**PROBLEM REQUIREMENTS:** The entries below are to be given back exactly, with images excluded.

BEGIN PROVIDED RECORDS

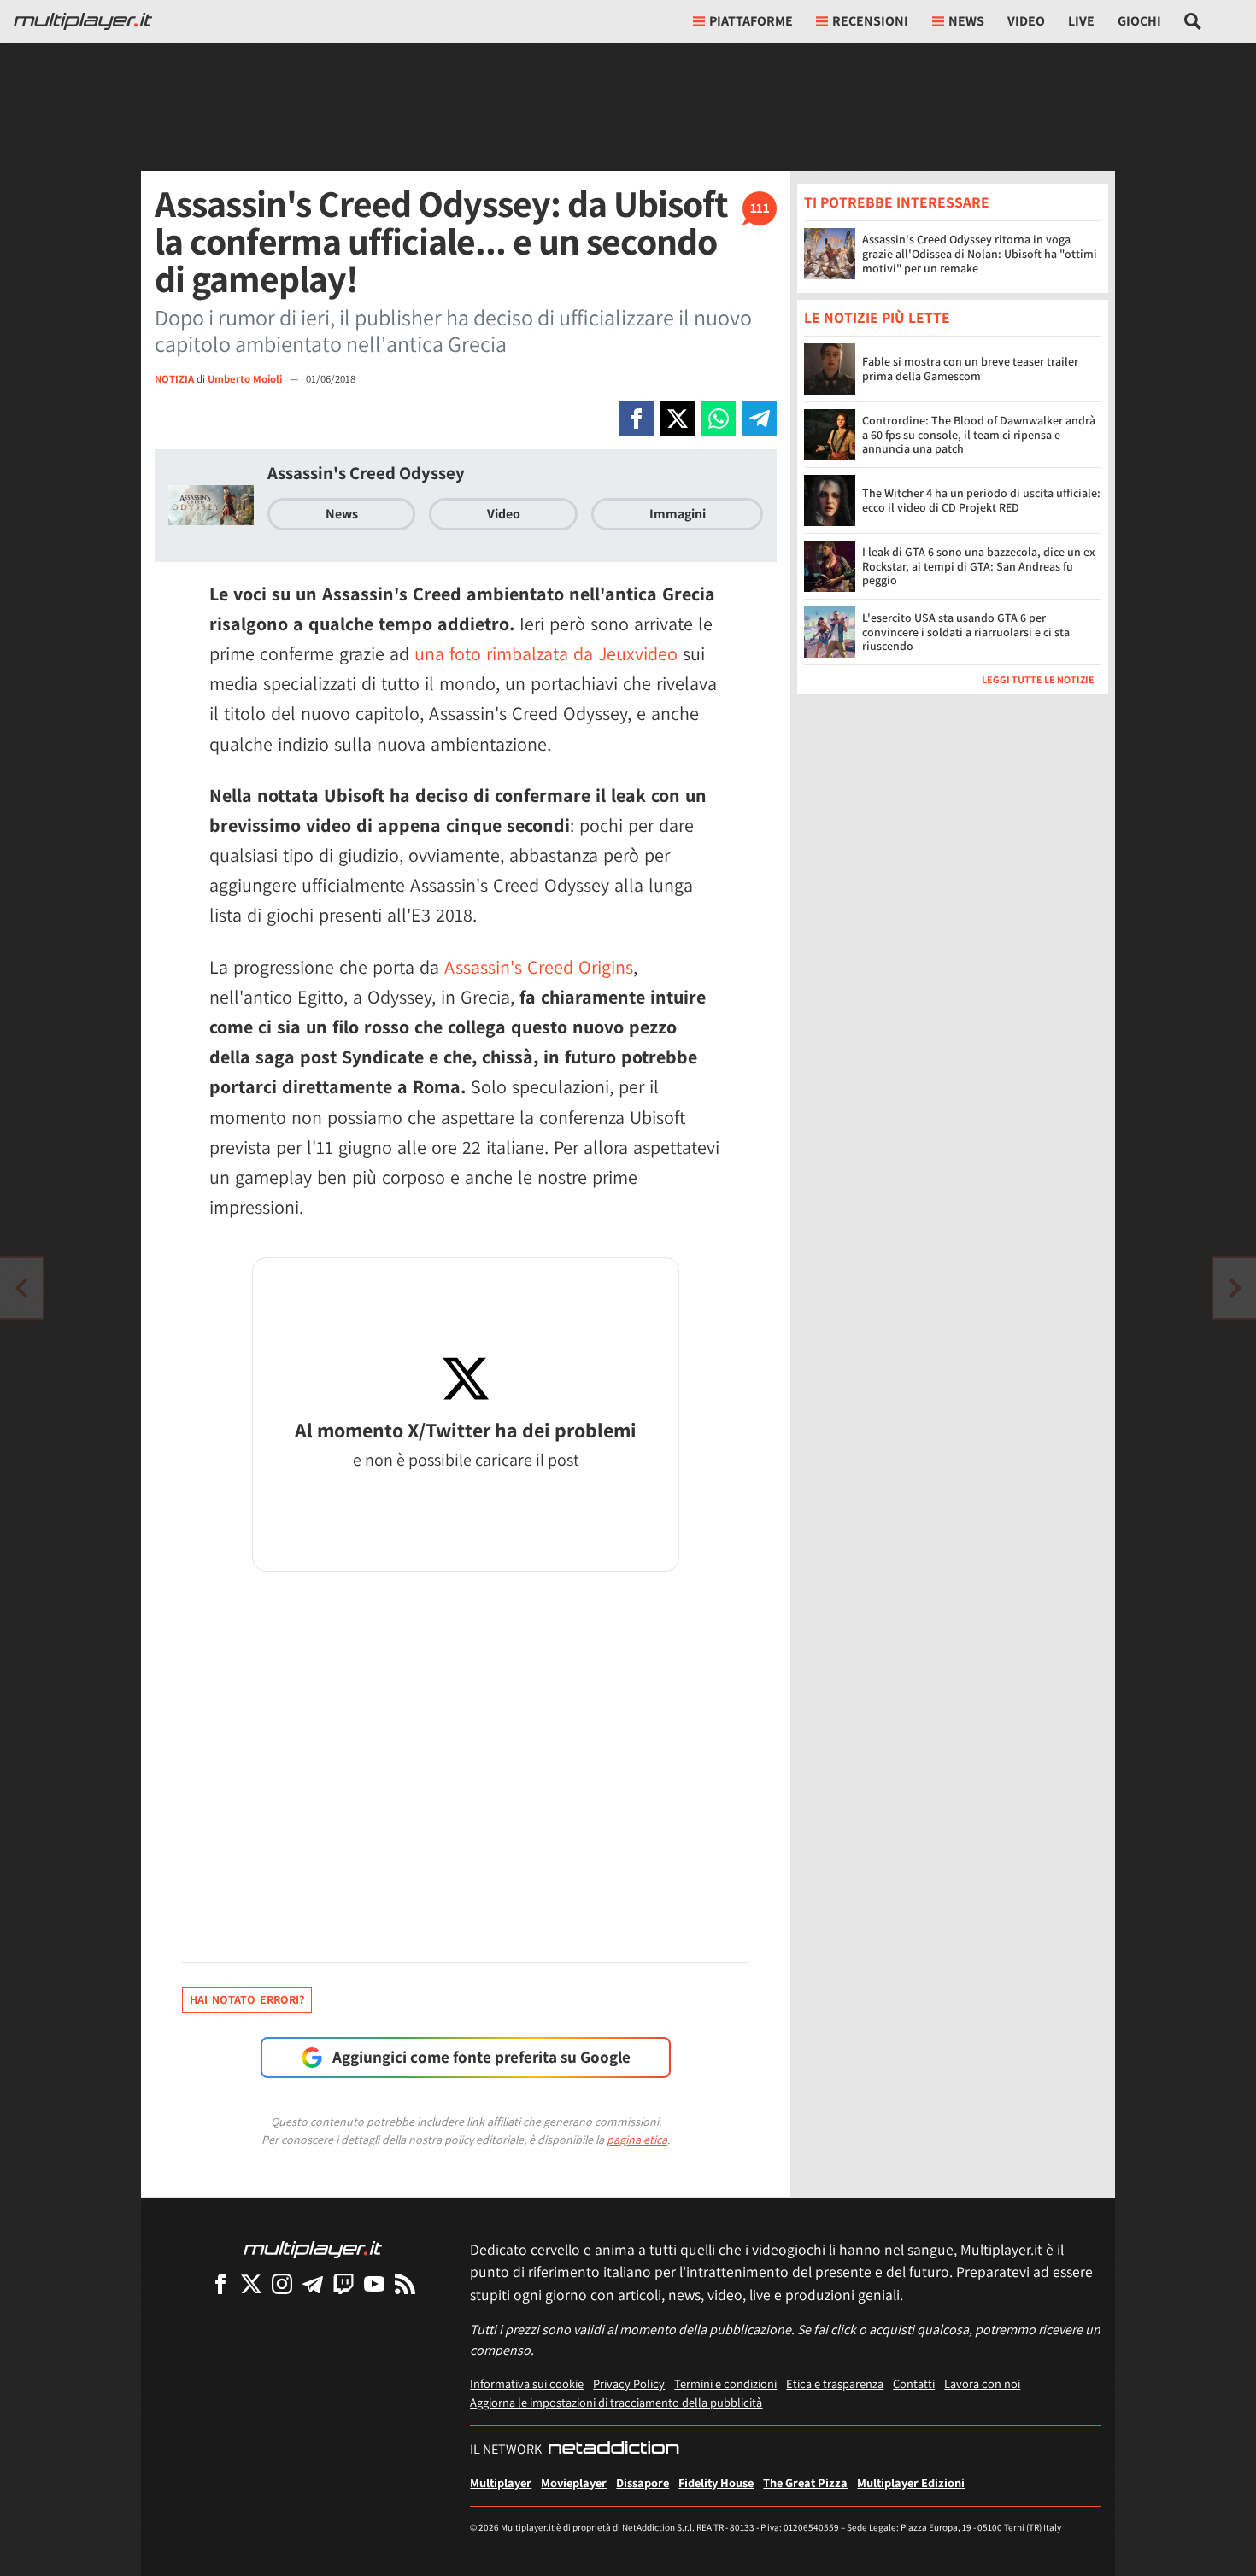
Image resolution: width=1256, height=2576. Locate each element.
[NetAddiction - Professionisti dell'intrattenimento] (613, 2449)
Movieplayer (574, 2482)
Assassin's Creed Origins (538, 967)
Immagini (677, 514)
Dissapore (642, 2482)
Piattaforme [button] (751, 21)
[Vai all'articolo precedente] (1234, 1288)
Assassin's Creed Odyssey (366, 472)
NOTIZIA (174, 379)
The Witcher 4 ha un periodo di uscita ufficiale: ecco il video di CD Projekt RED (981, 501)
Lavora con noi (982, 2383)
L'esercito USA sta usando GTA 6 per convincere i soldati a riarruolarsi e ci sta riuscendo (966, 633)
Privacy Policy (629, 2383)
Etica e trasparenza (834, 2383)
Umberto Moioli (246, 379)
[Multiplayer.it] (83, 21)
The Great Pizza (805, 2482)
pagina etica (637, 2139)
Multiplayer (500, 2482)
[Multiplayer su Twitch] (343, 2283)
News (342, 514)
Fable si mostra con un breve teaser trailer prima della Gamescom (970, 369)
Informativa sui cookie (527, 2383)
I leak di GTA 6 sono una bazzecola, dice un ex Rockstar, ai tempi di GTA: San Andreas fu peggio (978, 567)
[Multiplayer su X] (251, 2283)
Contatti (914, 2383)
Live (1081, 21)
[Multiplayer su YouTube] (374, 2283)
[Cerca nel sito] (1193, 21)
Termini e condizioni (725, 2383)
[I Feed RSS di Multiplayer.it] (405, 2283)
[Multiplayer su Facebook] (220, 2283)
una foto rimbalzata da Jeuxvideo (546, 653)
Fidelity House (716, 2482)
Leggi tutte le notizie (1038, 680)
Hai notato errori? (247, 1999)
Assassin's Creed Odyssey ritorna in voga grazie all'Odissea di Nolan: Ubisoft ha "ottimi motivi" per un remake (979, 253)
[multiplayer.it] (313, 2248)
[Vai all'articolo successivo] (21, 1288)
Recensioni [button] (870, 21)
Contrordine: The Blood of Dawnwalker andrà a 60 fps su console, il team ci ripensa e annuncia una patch (978, 435)
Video (1026, 21)
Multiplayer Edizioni (911, 2482)
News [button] (966, 21)
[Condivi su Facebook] (636, 418)
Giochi (1139, 21)
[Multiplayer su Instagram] (282, 2283)
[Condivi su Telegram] (759, 418)
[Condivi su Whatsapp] (718, 418)
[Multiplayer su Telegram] (312, 2283)
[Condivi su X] (677, 418)
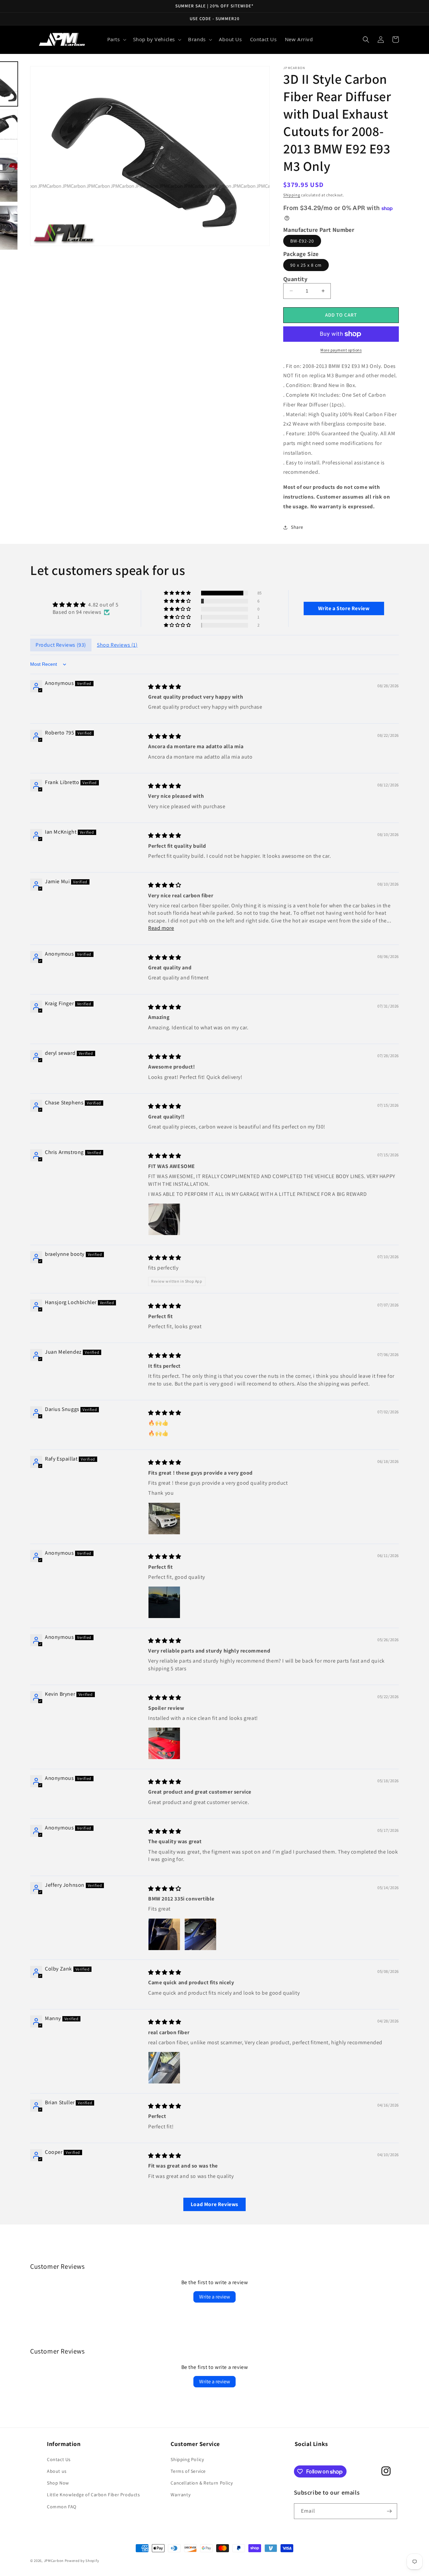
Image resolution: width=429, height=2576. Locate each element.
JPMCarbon (54, 2560)
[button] (116, 39)
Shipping (291, 194)
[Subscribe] (389, 2511)
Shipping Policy (187, 2459)
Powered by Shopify (82, 2560)
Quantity (295, 279)
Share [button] (297, 527)
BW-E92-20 (302, 241)
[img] (85, 604)
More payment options (341, 349)
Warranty (180, 2495)
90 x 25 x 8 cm (306, 265)
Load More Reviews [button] (214, 2204)
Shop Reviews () (117, 644)
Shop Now (58, 2483)
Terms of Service (188, 2471)
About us (57, 2471)
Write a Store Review (344, 608)
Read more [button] (161, 927)
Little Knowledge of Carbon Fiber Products (93, 2495)
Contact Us (59, 2459)
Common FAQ (61, 2507)
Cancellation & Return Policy (202, 2483)
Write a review (214, 2296)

END PROVIDED RECORDS

**REPLY TO THE EXERCISE:**
Image resolution: width=1256, height=2576. Locate each element.
[NetAddiction - Professionisti dell'intrattenimento] (613, 2449)
Movieplayer (574, 2482)
Assassin's Creed Origins (538, 967)
Immagini (677, 514)
Dissapore (642, 2482)
Piattaforme [button] (751, 21)
[Vai all'articolo precedente] (1234, 1288)
Assassin's Creed Odyssey (366, 472)
NOTIZIA (174, 379)
The Witcher 4 ha un periodo di uscita ufficiale: ecco il video di CD Projekt RED (981, 501)
Lavora con noi (982, 2383)
L'esercito USA sta usando GTA 6 per convincere i soldati a riarruolarsi e ci sta riuscendo (966, 633)
Privacy Policy (629, 2383)
Etica e trasparenza (834, 2383)
Umberto Moioli (246, 379)
[Multiplayer.it] (83, 21)
The Great Pizza (805, 2482)
pagina etica (637, 2139)
Multiplayer (500, 2482)
[Multiplayer su Twitch] (343, 2283)
News (342, 514)
Fable si mostra con un breve teaser trailer prima della Gamescom (970, 369)
Informativa sui cookie (527, 2383)
I leak di GTA 6 sono una bazzecola, dice un ex Rockstar, ai tempi di GTA: San Andreas fu peggio (978, 567)
[Multiplayer su X] (251, 2283)
Contatti (914, 2383)
Live (1081, 21)
[Multiplayer su YouTube] (374, 2283)
[Cerca nel sito] (1193, 21)
Termini e condizioni (725, 2383)
[I Feed RSS di Multiplayer.it] (405, 2283)
[Multiplayer su Facebook] (220, 2283)
una foto rimbalzata da Jeuxvideo (546, 653)
Fidelity House (716, 2482)
Leggi tutte le notizie (1038, 680)
Hai notato errori? (247, 1999)
Assassin's Creed Odyssey ritorna in voga grazie all'Odissea di Nolan: Ubisoft ha "ottimi motivi" per un remake (979, 253)
[multiplayer.it] (313, 2248)
[Vai all'articolo successivo] (21, 1288)
Recensioni [button] (870, 21)
Contrordine: The Blood of Dawnwalker andrà a 60 fps su console, il team ci ripensa e annuncia una patch (978, 435)
Video (1026, 21)
Multiplayer Edizioni (911, 2482)
News [button] (966, 21)
[Condivi su Facebook] (636, 418)
Giochi (1139, 21)
[Multiplayer su Instagram] (282, 2283)
[Condivi su Telegram] (759, 418)
[Condivi su Whatsapp] (718, 418)
[Multiplayer su Telegram] (312, 2283)
[Condivi su X] (677, 418)
Image resolution: width=429, height=2576. Locate each element.
JPMCarbon (54, 2560)
[button] (116, 39)
Shipping (291, 194)
[Subscribe] (389, 2511)
Shipping Policy (187, 2459)
Powered by Shopify (82, 2560)
Quantity (295, 279)
Share [button] (297, 527)
BW-E92-20 (302, 241)
[img] (85, 604)
More payment options (341, 349)
Warranty (180, 2495)
90 x 25 x 8 cm (306, 265)
Load More Reviews [button] (214, 2204)
Shop Reviews () (117, 644)
Shop Now (58, 2483)
Terms of Service (188, 2471)
About us (57, 2471)
Write a Store Review (344, 608)
Read more [button] (161, 927)
Little Knowledge of Carbon Fiber Products (93, 2495)
Contact Us (59, 2459)
Common FAQ (61, 2507)
Cancellation & Return Policy (202, 2483)
Write a review (214, 2296)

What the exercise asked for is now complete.